--- Start of SOURCE EXTRACT ---

It’s was only a few months ago when television commercials featuring famed boxing ring announcer Michael Buffer and the sport’s leading active North American drawing card, Canelo Alvarez, talking about the $9.99 price tag of DAZN and how it would be the death of pay-per-view.
Given that the UFC in 2018, did an estimated 5,515,000 pay-per-views buys, which generated approximately $185 million for the promotion, including the biggest show in company history in October, the idea that pay-per-view was anywhere close to dead seemed laughable.
And to a degree, the new deal announced Monday with ESPN+ and UFC seems to guarantee nothing of the sort will happen until 2025. But the announcement was still a seismic shift in the industry. The big winner in this deal appears to be the UFC, which, in getting a guaranteed flat fee from ESPN+, has an insurance policy against future declines in pay-per-view or the inability to create new major draws who will have the drawing power of current stars like Conor McGregor or Jon Jones.
While the exact flat fee wasn’t released, industry sources have indicated the number is in line with what UFC has been earning on pay-per-view the past few years. A second component of the deal is that if revenues increase past that average, the UFC gets a cut of that increase. The big losers is the television pay-per-view industry, notably inDemand, DirecTV and the Dish Network. The three companies that controlled the pay-per-view industry for decades, now, with the exception of a few boxing shows with secondary draws, and pro-wrestling fans who haven’t signed up for cheaper streaming services, are dead when it comes to the live event business.

--- End of SOURCE EXTRACT ---

GOAL:
Please rewrite the UFC pay-per-view article, everything from "While the exact" down to "live event business.", swapping "industry sources" for "insiders". The lines that come next aren't needed here.

--- Start of DATA SHOWN ---

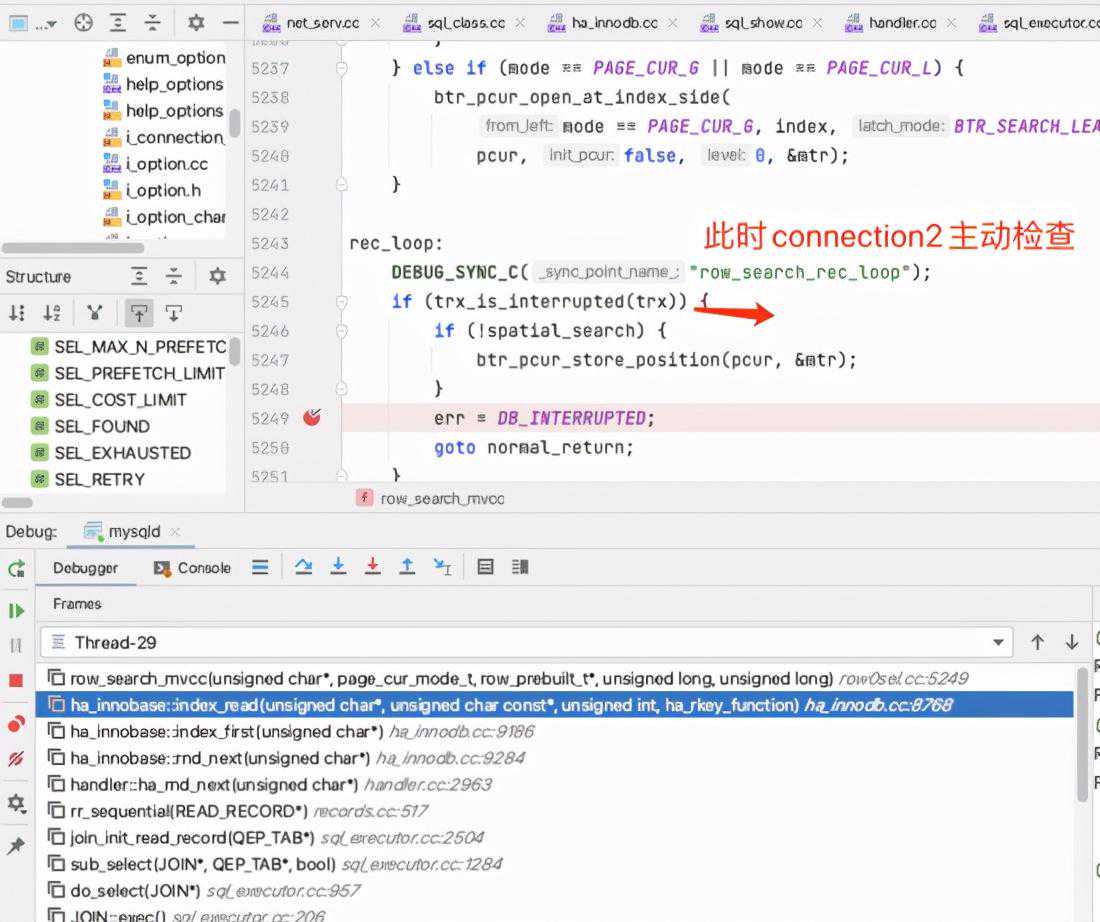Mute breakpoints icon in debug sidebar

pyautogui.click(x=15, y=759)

--- End of DATA SHOWN ---

THE COMPLETED TASK:
While the exact flat fee wasn’t released, insiders have indicated the number is in line with what UFC has been earning on pay-per-view the past few years. A second component of the deal is that if revenues increase past that average, the UFC gets a cut of that increase. The big losers is the television pay-per-view industry, notably inDemand, DirecTV and the Dish Network. The three companies that controlled the pay-per-view industry for decades, now, with the exception of a few boxing shows with secondary draws, and pro-wrestling fans who haven’t signed up for cheaper streaming services, are dead when it comes to the live event business.